13 - Kamau Brathwaite
Published online by Cambridge University Press: 22 March 2023
Summary
The Voice ofPan-African Presence
In May this year my wife and I called a few friends to our house in Orange in New Jersey, to celebrate the arrival of our daughter born at the end of April. Among them was Kamau Brathwaite who later rose to read a poem to honour the new arrival. The poem had lines that repeated the name of our daughter, Mũmbi, Mũmbi, Mũmbi, Mũmbi, almost like a religious chant. Now Mũmbi means creator and we gave her the name because she is in fact my mother, Wanjikii, who died in 1989, but now reborn in Mũmbi. Her full name then is Mũmbi Wanjiku, creator of my mother. Mũmbi is also the name of the original mother of all Gikiiyii people. In thinking about the evening afterwards, I was struck anew by Kamau Brathwaite’s invocation of the name.

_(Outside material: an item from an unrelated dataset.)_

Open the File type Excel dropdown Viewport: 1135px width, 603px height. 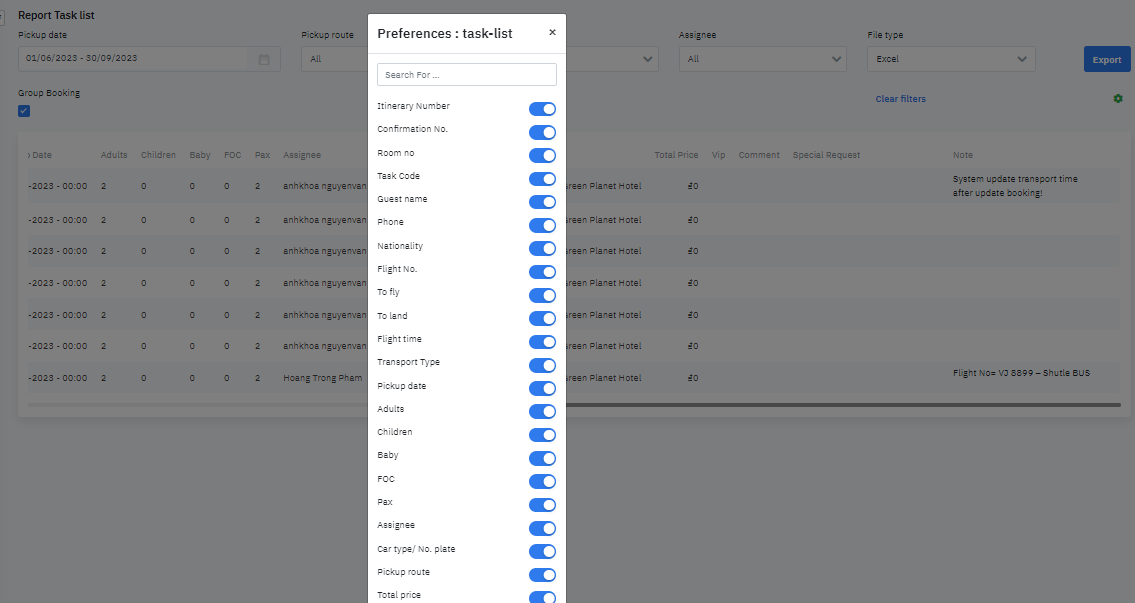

My thoughts took me back to 1972 when Kamau, then Edward Brathwaite came to the Department of Literature in Nairobi University, Kenya, on a City of Nairobi Fellowship. The department was undergoing tremendous changes. We were trying to break away from the old colonial tradition that emphasized our colonial connections to Europe as primary but not our natural connections to Africa and the rest of the world. We are all familiar with the often told stories of African children having to learn all about daffodils and snow long before they are able to name the flowers of their own lands. Rebellion against this was the basis of the 1969 Nairobi declaration calling for the abolition of the English Department as then constituted and for its restructuring on entirely new lines. By 1972 we had started breaking away from the centrality of English literature in our syllabus to a new dispensation that emphasized the centrality of the African experience at home on the continent and abroad in the Caribbean, Afro-America and other parts of the world. We wanted a dialogue among all the literatures of the entire Pan African universe and between them and those of South America, Asia and Europe in that order. Central to the enterprise was orature, the long tradition of verbal arts passed from mouth to ear in both their classical and contemporary expressions. Other needs arose from the new centrality. For instance, instead of inviting Shakespearean scholars from England we now wanted scholars from the rest of Africa, from the Caribbean and from Afro-America.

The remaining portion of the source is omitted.